» OBJECTIVE: Retype every one of the following entries exactly, line for line.

== RECORDS FOR THE TASK

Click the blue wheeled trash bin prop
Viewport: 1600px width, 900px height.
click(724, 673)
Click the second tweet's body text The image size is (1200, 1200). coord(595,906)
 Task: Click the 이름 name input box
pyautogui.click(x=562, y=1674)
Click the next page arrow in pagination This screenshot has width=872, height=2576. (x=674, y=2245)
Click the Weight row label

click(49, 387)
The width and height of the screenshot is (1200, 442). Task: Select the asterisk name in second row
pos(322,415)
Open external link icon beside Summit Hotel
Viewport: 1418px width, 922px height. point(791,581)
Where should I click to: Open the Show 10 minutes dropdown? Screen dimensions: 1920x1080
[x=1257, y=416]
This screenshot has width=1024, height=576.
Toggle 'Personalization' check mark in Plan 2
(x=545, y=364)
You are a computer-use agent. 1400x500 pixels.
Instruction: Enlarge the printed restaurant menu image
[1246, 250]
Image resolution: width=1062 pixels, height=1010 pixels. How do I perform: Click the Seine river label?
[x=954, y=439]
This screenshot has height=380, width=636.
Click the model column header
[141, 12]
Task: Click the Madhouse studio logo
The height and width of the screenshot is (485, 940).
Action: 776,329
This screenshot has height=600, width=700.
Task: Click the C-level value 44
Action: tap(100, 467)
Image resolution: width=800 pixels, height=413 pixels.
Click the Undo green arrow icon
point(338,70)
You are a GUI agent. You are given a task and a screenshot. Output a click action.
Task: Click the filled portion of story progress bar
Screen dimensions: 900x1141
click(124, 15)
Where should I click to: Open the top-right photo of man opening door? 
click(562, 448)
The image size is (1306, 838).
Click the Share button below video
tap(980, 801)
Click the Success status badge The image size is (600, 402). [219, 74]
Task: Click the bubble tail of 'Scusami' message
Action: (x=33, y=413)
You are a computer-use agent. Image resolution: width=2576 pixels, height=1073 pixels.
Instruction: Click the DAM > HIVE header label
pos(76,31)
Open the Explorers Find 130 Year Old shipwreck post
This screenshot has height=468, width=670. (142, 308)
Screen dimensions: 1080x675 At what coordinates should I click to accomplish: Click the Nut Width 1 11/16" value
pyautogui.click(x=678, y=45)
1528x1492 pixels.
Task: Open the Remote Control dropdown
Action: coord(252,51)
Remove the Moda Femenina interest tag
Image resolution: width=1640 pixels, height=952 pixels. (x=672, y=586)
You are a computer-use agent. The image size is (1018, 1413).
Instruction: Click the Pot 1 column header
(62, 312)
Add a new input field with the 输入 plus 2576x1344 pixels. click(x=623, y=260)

====

» SOLUTION TO THIS PROBLEM:
Click the blue wheeled trash bin prop
Viewport: 1600px width, 900px height.
click(724, 673)
Click the second tweet's body text The image size is (1200, 1200). coord(595,906)
 Task: Click the 이름 name input box
pyautogui.click(x=562, y=1674)
Click the next page arrow in pagination This screenshot has width=872, height=2576. (x=674, y=2245)
Click the Weight row label

click(49, 387)
The width and height of the screenshot is (1200, 442). Task: Select the asterisk name in second row
pos(322,415)
Open external link icon beside Summit Hotel
Viewport: 1418px width, 922px height. point(791,581)
Where should I click to: Open the Show 10 minutes dropdown? Screen dimensions: 1920x1080
[x=1257, y=416]
This screenshot has width=1024, height=576.
Toggle 'Personalization' check mark in Plan 2
(x=545, y=364)
You are a computer-use agent. 1400x500 pixels.
Instruction: Enlarge the printed restaurant menu image
[1246, 250]
Image resolution: width=1062 pixels, height=1010 pixels. How do I perform: Click the Seine river label?
[x=954, y=439]
This screenshot has height=380, width=636.
Click the model column header
[141, 12]
Task: Click the Madhouse studio logo
The height and width of the screenshot is (485, 940).
Action: 776,329
This screenshot has height=600, width=700.
Task: Click the C-level value 44
Action: tap(100, 467)
Image resolution: width=800 pixels, height=413 pixels.
Click the Undo green arrow icon
point(338,70)
You are a GUI agent. You are given a task and a screenshot. Output a click action.
Task: Click the filled portion of story progress bar
Screen dimensions: 900x1141
click(124, 15)
Where should I click to: Open the top-right photo of man opening door? 
click(562, 448)
The image size is (1306, 838).
Click the Share button below video
tap(980, 801)
Click the Success status badge The image size is (600, 402). [219, 74]
Task: Click the bubble tail of 'Scusami' message
Action: (x=33, y=413)
You are a computer-use agent. Image resolution: width=2576 pixels, height=1073 pixels.
Instruction: Click the DAM > HIVE header label
pos(76,31)
Open the Explorers Find 130 Year Old shipwreck post
This screenshot has height=468, width=670. (142, 308)
Screen dimensions: 1080x675 At what coordinates should I click to accomplish: Click the Nut Width 1 11/16" value
pyautogui.click(x=678, y=45)
1528x1492 pixels.
Task: Open the Remote Control dropdown
Action: coord(252,51)
Remove the Moda Femenina interest tag
Image resolution: width=1640 pixels, height=952 pixels. (x=672, y=586)
You are a computer-use agent. The image size is (1018, 1413).
Instruction: Click the Pot 1 column header
(62, 312)
Add a new input field with the 输入 plus 2576x1344 pixels. click(x=623, y=260)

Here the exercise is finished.